#### 抽出テキスト
◎シエラレオネは2002年に内戦が終結した後も様々な困難に見舞われ、回復の途上にある。
西アフリカ・シエラレオネ政府は4日、薬物乱用による死者が数百人に達したという保健当局の報告を受け、「ドラッグ非常事態」を宣言した。
大統領府によると、ビオ(Julius Maada Bio)大統領は合成麻薬クッシュの使用が急増していることに深刻な懸念を表明、緊急事態を宣言する大統領令に署名したという。
クッシュはマリファナ、フェンタニル、トラマドール(強力な鎮痛剤)を混ぜたものであり、中毒性が極めて高い。フェンタニルは2ミリグラム服用しただけで死に至る可能性があり、その効果はモルヒネの100倍といわれている。
保健当局によると、今年クッシュとみられる違法薬物を接種し死亡した人は確認できているだけで数百人に達したという。
騙されてクッシュを摂取したという男性は地元テレビ局の取材に対し、「向精神薬と説明を受け、中毒になってしまった」と語った。
########
情報の活用:
A. シエラレオネの薬物非常事態の記事のうち「クッシュはマリファナ、フェン」から「だけで数百人に達したという。」までを、「だけで数百人に達したという。」も含めて書き直し、「保健当局」を「衛生当局」に置き換えてください。
B. シエラレオネの薬物非常事態の記事の続きを、最後の文の後から書いてください。
#### 提供資料
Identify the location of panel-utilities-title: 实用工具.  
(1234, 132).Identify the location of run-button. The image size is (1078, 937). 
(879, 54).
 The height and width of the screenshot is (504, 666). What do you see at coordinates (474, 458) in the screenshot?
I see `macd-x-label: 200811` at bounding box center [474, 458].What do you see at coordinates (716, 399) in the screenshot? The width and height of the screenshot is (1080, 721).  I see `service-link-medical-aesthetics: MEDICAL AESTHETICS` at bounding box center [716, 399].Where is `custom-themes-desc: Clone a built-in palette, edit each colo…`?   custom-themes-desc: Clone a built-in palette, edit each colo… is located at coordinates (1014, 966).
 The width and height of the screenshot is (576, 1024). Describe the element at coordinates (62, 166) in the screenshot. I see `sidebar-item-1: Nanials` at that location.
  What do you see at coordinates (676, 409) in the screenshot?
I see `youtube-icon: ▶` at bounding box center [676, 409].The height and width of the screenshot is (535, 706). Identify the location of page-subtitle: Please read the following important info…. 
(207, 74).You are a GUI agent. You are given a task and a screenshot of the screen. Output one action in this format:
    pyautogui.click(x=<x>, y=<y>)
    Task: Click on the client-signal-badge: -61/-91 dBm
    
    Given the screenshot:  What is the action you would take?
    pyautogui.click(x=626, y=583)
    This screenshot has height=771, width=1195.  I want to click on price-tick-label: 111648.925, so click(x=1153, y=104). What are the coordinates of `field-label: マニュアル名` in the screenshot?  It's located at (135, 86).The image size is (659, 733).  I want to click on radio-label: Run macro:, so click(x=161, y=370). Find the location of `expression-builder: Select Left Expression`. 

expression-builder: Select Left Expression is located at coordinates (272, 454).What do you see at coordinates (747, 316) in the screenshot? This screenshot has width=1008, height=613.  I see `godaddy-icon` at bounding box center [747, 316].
########
課題の解答:
A.
クッシュはマリファナ、フェンタニル、トラマドール(強力な鎮痛剤)を混ぜたものであり、中毒性が極めて高い。フェンタニルは2ミリグラム服用しただけで死に至る可能性があり、その効果はモルヒネの100倍といわれている。
衛生当局によると、今年クッシュとみられる違法薬物を接種し死亡した人は確認できているだけで数百人に達したという。

B.
専門家によると、安価で販売されているクッシュには他の危険な物質が含まれている可能性があるという。
クッシュが西アフリカで流通し始めたのは4年ほど前。隣国リベリアでも中毒者が増えているとして、問題視されている。
ビオ大統領は4日付けの声明で、「薬物および薬物乱用と闘うために、多方面にわたる戦略を実施・サポートするタスクフォースを立ち上げる」と述べた。
医療従事者はこの大統領命を歓迎した。
シエラレオネは2002年に内戦が終結した後も様々な困難に見舞われ、回復の途上にある。15~35歳の失業率は世界で最も高く、60~70%で推移している。